Dataset entries –
● ● ●
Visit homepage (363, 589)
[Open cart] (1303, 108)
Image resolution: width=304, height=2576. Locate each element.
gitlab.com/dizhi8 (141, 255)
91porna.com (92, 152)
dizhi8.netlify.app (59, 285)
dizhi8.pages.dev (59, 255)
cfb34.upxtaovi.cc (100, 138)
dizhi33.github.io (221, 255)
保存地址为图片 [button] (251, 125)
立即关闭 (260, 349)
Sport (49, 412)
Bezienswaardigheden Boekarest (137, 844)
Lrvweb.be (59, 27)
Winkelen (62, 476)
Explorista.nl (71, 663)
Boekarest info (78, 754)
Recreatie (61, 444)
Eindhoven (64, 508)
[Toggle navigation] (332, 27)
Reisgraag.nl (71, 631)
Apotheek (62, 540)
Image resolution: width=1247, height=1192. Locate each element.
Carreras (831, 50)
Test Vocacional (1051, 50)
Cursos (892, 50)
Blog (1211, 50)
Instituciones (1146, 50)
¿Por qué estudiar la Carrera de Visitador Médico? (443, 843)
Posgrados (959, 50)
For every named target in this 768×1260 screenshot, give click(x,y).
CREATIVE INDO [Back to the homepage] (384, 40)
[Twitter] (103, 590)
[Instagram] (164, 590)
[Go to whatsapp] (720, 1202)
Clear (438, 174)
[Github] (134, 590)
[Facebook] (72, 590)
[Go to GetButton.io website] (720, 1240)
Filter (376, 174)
● ● ●
Exercise prompt – Write out again the stretch of entries from the line containing "Reisgraag.nl (71, 631)" through the end of the entries, with the requests included. Add 123 to every number in the answer coordinates, and leave the requests unchanged.

The response –
Reisgraag.nl (194, 754)
Apotheek (185, 663)
Image resolution: width=1247, height=1192. Locate each element.
Carreras (954, 173)
Test Vocacional (1174, 173)
Cursos (1015, 173)
Blog (1334, 173)
Instituciones (1269, 173)
¿Por qué estudiar la Carrera de Visitador Médico? (566, 966)
Posgrados (1082, 173)
For every named target in this 768×1260 screenshot, give click(x,y).
CREATIVE INDO [Back to the homepage] (507, 163)
[Twitter] (226, 713)
[Instagram] (287, 713)
[Go to whatsapp] (843, 1325)
Clear (561, 297)
[Github] (257, 713)
[Facebook] (195, 713)
[Go to GetButton.io website] (843, 1363)
Filter (499, 297)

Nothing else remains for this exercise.